Give again, word for word, every line below from the one that has "You are a GUI" through the one that has "1344x896 pixels.", both included, and no others.

PROVIDED RECORDS:
╔══

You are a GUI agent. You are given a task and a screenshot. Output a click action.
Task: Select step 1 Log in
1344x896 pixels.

╚══
╔══

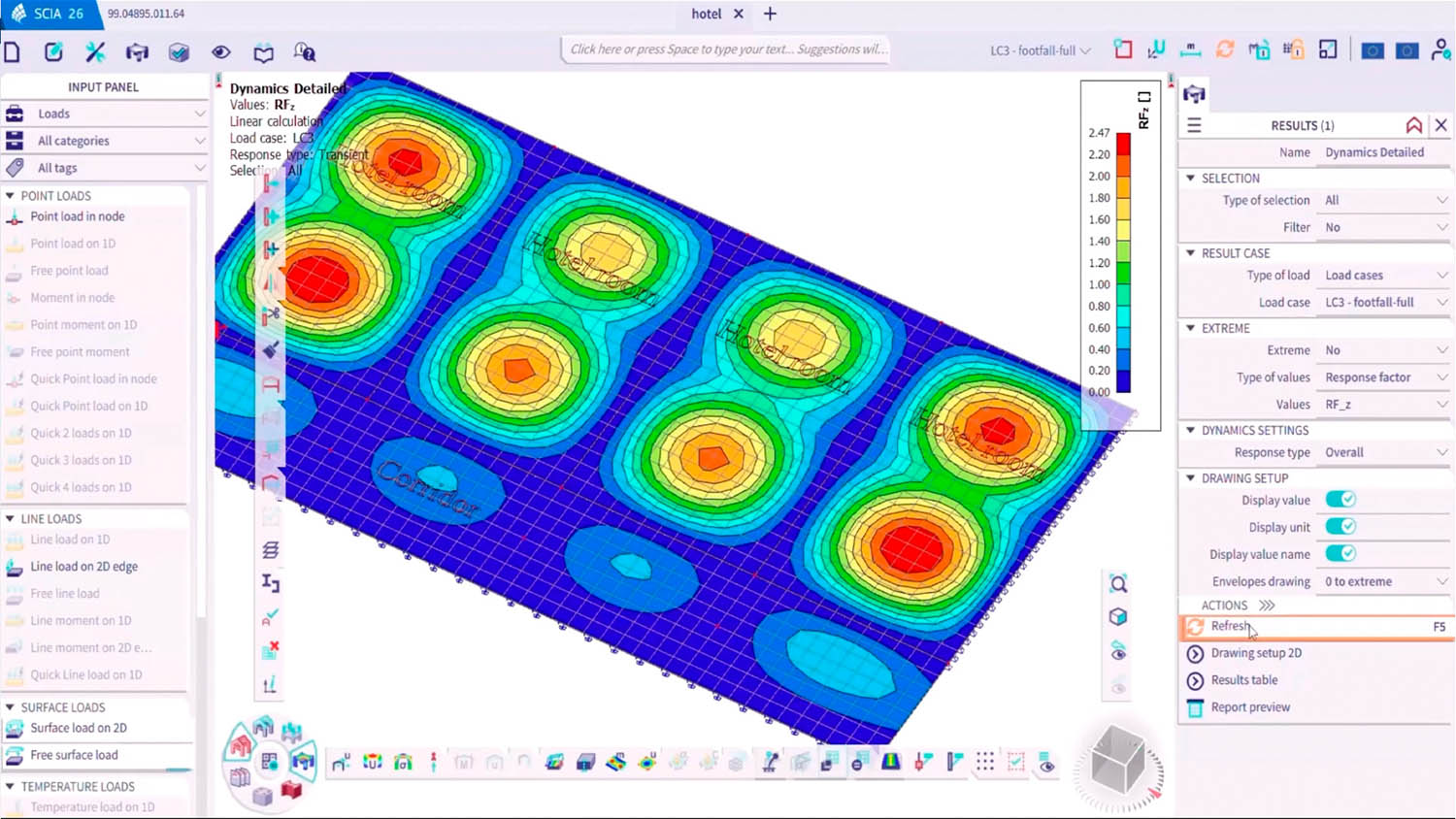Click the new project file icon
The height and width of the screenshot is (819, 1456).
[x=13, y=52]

╚══

TASK OUTPUT:
You are a GUI agent. You are given a task and a screenshot. Output a click action.
Task: Select step 1 Log in
1344x896 pixels.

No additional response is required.